*** Information shown ***
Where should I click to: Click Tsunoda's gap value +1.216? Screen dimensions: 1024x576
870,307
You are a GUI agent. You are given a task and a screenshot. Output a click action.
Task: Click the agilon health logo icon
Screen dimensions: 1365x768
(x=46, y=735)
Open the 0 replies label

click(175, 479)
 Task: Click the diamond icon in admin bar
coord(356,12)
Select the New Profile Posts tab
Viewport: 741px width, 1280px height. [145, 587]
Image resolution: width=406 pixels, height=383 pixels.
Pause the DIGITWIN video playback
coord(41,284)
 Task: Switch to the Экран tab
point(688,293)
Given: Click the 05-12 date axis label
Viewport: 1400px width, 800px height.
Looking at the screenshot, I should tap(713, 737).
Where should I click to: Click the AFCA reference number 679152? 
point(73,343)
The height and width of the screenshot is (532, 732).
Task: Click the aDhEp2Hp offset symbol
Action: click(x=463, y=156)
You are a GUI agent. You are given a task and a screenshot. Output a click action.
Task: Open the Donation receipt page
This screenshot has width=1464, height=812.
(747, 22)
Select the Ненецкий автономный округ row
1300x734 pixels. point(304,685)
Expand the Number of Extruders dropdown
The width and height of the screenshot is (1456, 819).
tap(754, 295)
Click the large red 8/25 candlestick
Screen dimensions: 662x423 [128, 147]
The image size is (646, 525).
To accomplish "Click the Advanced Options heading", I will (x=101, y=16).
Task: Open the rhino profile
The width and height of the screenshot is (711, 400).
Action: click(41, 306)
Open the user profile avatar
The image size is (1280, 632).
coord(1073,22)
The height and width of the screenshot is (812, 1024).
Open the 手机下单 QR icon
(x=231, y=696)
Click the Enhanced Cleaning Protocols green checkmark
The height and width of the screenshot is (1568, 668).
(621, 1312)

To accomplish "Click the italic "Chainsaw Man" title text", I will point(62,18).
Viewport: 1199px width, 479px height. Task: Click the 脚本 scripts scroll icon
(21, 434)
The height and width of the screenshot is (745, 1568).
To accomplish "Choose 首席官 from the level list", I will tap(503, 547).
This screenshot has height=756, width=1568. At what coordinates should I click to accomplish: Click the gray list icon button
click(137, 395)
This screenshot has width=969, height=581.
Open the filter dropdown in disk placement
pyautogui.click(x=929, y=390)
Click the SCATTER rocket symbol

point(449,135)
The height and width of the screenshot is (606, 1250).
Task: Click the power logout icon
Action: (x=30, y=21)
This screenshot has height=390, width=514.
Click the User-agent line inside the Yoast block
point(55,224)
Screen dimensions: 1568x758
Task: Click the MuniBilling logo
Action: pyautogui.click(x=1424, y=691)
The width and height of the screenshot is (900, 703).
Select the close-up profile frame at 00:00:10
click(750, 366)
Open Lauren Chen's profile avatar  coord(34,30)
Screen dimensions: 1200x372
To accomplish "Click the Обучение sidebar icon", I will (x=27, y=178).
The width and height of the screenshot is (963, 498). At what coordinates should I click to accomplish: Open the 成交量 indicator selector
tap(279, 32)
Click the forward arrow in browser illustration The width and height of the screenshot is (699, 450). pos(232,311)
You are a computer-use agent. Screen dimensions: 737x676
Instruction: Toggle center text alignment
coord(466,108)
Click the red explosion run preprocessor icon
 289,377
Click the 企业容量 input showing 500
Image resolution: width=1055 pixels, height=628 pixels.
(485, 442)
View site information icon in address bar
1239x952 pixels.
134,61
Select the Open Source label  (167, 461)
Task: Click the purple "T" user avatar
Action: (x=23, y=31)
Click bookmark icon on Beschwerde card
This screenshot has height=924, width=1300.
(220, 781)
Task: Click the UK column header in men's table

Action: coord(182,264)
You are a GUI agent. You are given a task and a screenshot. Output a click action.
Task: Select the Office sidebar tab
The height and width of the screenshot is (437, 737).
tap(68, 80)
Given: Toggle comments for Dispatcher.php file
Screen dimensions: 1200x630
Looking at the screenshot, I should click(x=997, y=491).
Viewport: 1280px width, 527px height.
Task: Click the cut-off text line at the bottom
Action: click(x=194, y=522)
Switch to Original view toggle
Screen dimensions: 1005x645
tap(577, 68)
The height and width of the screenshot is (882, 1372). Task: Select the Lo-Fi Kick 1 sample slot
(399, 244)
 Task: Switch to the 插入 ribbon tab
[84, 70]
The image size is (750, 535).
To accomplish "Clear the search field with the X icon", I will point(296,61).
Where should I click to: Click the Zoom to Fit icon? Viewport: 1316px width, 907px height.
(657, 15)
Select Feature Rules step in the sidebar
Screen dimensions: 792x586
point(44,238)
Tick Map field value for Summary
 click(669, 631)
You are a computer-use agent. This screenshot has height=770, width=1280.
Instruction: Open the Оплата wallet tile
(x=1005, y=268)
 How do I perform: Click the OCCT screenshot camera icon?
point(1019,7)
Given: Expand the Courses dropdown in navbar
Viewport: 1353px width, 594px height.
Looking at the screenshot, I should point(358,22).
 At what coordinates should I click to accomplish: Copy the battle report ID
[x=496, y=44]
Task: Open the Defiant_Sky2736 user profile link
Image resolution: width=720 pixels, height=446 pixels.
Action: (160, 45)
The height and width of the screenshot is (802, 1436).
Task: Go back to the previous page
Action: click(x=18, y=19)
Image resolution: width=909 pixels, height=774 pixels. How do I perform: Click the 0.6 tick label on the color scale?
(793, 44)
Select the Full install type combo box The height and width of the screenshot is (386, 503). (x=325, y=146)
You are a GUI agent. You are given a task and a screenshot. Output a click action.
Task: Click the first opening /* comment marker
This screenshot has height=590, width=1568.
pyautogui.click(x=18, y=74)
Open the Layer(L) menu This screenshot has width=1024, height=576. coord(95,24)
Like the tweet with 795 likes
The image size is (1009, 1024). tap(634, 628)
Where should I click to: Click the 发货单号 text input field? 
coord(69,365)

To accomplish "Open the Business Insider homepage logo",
*** End of Information shown ***
Copy the records above exactly, beginning at the line that contains "Image resolution: width=406" and stopping after the line that contains "Task: Open the rhino profile".

> **Written solution**
Image resolution: width=406 pixels, height=383 pixels.
Pause the DIGITWIN video playback
coord(41,284)
 Task: Switch to the Экран tab
point(688,293)
Given: Click the 05-12 date axis label
Viewport: 1400px width, 800px height.
Looking at the screenshot, I should tap(713, 737).
Where should I click to: Click the AFCA reference number 679152? 
point(73,343)
The height and width of the screenshot is (532, 732).
Task: Click the aDhEp2Hp offset symbol
Action: click(x=463, y=156)
You are a GUI agent. You are given a task and a screenshot. Output a click action.
Task: Open the Donation receipt page
This screenshot has width=1464, height=812.
(747, 22)
Select the Ненецкий автономный округ row
1300x734 pixels. point(304,685)
Expand the Number of Extruders dropdown
The width and height of the screenshot is (1456, 819).
tap(754, 295)
Click the large red 8/25 candlestick
Screen dimensions: 662x423 [128, 147]
The image size is (646, 525).
To accomplish "Click the Advanced Options heading", I will (x=101, y=16).
Task: Open the rhino profile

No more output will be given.